Postby _________ » Fri Feb 21, 2014 2:26 am

Congratulations, you've done the same thing Steve Reich started doing a few decades ago. It's called "phasing". The cool thing, in his opinion, is how things progress through these various stages of cohesiveness and chaos.

The rest of this is going to be a little abrasive, because I highly recommend you do some more research before making claims like you have here. You touch on a number of things that have been discussed at length in a number of academic and non-academic circles for quite some time, and there's no scarcity of literature on the matter(s). Indeed, Wikipedia is a great resource for such things; I used the hell out of it when I was just starting to seriously explore melody, harmony, and the realms beyond. I'm going to be hard on you, and I'll pull no punches--because I have faith that, if you're really interested in music, you'll be able to handle it; being able to handle people telling you, "You're fucking stupid, and you have no talent," is probably the most valuable asset you can possibly have in this (or any) artistic endeavor. So without further ado, here's where you majorly fucked up in the few paragraphs I took the time to read.

First, people who think "music is a sequence of numbers" tend to make really shitty music--because they're doing math, not composition. Don't get me wrong, numbers are a great way to get ideas and to get those creative juices flowing, but when you do math instead of making creative decisions based on the psychoacoustics of the thing, you kind of miss the whole point. If written and/or performed well, music can convey ideas to anyone with the capacity for hearing; it speaks across all language barriers, and seems to grab us in the most intimate way possible. This is how millions of people can walk around thinking a song was written just for them--that it's "their" song--though the composer probably has no fucking clue that they even exist.

**DIRECTION:**
Answer these questions about the forum post.
(a) What is the name of the technique that Steve Reich started using?
(b) Which resource does the writer say they used heavily when first exploring melody and harmony?
(c) What does the writer say people who think "music is a sequence of numbers" are doing instead of composition?
Answer using only the forum post.

**DATA PROVIDED:**
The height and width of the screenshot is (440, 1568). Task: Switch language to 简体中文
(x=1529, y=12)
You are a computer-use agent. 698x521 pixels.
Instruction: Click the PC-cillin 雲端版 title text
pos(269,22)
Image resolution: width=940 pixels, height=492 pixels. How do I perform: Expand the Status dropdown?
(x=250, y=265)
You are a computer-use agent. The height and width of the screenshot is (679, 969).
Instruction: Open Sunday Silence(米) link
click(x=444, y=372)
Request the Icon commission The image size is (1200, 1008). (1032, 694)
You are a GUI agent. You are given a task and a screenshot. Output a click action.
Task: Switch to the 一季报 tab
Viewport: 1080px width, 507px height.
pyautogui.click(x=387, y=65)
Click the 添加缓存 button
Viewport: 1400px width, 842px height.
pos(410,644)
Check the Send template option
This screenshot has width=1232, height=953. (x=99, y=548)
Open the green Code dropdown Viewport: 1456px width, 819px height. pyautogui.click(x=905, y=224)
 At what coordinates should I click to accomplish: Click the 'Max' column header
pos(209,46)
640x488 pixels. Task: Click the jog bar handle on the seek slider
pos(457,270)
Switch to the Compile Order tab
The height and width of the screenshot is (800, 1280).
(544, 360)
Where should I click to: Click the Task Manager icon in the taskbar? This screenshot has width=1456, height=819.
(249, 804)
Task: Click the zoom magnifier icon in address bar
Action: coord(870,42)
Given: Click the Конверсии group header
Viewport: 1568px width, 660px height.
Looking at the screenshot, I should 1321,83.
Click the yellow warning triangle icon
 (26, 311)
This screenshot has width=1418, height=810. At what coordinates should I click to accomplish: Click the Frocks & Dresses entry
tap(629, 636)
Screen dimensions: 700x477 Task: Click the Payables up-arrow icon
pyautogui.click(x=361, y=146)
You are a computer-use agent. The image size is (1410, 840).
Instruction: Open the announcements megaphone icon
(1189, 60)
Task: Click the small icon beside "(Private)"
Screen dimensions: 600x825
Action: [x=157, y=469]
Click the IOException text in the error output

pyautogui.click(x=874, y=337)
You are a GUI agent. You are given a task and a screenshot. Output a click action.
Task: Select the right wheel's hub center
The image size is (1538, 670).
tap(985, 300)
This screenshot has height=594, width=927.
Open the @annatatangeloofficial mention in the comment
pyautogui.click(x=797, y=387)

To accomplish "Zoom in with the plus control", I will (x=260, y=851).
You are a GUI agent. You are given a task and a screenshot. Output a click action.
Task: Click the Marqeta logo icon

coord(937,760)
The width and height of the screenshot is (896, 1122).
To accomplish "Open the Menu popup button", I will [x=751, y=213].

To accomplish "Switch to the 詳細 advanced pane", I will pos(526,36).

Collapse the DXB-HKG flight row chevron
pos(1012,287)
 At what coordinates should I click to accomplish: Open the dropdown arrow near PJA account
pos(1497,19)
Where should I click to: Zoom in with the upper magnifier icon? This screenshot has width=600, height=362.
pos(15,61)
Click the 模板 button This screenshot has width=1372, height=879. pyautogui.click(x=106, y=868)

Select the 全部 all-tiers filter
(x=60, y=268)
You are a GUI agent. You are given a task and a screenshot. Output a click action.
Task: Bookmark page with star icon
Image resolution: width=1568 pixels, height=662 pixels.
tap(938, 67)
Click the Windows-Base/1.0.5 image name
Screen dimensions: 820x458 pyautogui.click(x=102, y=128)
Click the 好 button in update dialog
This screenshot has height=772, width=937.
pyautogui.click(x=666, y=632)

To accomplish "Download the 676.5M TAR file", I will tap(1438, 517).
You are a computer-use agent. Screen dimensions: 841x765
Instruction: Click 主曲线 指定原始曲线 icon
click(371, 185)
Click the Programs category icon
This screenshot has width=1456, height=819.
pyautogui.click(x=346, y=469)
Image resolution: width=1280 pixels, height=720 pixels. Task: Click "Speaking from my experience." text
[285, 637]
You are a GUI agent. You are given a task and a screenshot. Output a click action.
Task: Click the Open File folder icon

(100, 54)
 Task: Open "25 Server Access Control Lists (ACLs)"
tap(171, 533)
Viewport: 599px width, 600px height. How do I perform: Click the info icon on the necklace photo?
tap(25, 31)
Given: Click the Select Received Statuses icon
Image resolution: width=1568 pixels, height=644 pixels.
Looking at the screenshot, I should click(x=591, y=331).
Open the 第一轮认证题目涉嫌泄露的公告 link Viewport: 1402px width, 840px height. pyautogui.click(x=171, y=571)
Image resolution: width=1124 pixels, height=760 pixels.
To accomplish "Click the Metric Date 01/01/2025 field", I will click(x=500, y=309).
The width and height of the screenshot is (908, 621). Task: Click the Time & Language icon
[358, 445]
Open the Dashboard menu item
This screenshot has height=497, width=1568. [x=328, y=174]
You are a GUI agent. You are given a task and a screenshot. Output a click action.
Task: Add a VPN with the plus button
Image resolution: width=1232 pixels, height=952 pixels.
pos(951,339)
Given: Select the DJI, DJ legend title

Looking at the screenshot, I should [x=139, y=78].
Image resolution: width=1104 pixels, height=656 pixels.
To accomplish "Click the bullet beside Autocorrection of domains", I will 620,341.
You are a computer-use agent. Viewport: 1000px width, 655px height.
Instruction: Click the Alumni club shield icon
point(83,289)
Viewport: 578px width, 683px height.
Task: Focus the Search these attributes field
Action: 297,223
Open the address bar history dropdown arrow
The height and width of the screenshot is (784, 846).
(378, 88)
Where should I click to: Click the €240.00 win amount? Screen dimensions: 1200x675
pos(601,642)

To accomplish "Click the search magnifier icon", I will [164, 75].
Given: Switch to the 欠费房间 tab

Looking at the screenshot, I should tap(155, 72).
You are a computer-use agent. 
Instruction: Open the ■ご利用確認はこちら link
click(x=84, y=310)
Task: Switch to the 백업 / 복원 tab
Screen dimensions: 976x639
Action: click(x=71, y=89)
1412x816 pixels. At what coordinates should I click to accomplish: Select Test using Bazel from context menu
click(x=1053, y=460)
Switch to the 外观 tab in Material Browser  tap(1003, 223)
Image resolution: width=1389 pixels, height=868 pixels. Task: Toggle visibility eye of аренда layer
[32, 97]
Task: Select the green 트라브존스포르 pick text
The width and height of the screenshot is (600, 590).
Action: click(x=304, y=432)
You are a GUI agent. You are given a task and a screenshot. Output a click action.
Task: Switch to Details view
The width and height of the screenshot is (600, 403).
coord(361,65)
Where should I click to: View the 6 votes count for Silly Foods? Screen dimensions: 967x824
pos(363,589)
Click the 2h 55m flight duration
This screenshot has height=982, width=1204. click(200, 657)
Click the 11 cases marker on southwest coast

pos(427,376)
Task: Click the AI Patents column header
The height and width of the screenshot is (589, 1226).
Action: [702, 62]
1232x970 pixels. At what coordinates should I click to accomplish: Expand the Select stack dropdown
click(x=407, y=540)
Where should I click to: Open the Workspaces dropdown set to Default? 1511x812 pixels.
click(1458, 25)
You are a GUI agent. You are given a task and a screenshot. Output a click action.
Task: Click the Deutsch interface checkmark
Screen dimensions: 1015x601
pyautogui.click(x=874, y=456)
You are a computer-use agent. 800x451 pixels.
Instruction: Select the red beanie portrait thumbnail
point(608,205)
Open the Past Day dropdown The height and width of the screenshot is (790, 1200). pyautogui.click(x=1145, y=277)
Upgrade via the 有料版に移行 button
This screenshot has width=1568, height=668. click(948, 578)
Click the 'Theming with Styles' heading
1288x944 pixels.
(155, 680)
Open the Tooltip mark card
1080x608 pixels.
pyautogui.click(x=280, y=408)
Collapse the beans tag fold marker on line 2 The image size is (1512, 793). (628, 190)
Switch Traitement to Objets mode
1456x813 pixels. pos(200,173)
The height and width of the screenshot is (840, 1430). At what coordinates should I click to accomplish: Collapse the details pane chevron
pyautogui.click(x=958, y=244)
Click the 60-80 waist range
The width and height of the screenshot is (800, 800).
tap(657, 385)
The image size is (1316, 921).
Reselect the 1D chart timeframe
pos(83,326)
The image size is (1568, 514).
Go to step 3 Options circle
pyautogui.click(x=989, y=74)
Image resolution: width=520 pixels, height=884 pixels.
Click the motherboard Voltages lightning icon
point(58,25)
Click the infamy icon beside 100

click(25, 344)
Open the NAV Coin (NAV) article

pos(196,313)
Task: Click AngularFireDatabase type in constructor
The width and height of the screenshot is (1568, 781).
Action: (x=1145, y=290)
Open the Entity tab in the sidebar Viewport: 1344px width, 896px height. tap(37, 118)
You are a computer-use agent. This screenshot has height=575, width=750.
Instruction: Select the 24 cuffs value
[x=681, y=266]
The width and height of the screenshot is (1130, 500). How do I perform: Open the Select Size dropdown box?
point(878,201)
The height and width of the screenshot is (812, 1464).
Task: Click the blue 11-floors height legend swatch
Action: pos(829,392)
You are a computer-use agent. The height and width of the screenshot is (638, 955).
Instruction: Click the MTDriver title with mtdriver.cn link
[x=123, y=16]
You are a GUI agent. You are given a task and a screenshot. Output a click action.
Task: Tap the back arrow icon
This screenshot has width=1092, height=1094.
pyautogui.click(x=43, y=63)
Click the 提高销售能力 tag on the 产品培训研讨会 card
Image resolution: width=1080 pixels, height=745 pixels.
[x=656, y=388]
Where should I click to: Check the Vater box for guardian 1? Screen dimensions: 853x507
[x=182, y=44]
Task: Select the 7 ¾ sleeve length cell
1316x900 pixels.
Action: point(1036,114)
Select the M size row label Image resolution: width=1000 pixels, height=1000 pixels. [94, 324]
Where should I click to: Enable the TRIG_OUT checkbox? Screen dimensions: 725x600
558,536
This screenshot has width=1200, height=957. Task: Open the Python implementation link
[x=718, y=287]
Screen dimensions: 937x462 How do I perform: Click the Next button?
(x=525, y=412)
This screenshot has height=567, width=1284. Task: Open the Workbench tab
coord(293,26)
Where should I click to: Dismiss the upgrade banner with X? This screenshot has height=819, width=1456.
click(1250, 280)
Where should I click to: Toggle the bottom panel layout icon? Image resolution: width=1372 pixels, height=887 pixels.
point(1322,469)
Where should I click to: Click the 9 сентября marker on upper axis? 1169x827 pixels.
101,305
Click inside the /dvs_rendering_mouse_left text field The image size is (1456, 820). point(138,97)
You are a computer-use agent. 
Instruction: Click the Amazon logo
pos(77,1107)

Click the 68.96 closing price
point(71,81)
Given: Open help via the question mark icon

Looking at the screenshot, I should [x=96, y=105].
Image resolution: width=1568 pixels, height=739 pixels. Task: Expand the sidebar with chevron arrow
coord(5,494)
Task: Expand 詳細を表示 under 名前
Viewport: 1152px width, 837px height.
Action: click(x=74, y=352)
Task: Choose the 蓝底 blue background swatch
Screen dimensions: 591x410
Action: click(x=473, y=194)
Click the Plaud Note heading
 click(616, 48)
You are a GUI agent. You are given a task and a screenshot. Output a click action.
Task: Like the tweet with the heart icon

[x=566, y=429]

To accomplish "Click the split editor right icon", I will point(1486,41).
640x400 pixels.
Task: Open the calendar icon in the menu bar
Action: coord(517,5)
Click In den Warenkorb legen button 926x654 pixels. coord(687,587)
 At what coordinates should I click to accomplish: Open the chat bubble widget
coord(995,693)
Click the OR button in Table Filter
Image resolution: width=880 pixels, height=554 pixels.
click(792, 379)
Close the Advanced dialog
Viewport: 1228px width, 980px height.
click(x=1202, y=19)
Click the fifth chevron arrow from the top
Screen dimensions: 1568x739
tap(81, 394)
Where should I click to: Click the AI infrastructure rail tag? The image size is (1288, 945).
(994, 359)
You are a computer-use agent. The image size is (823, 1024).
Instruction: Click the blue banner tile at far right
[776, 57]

**IN RESPONSE:**
(a) Phasing.
(b) Wikipedia.
(c) They are doing math.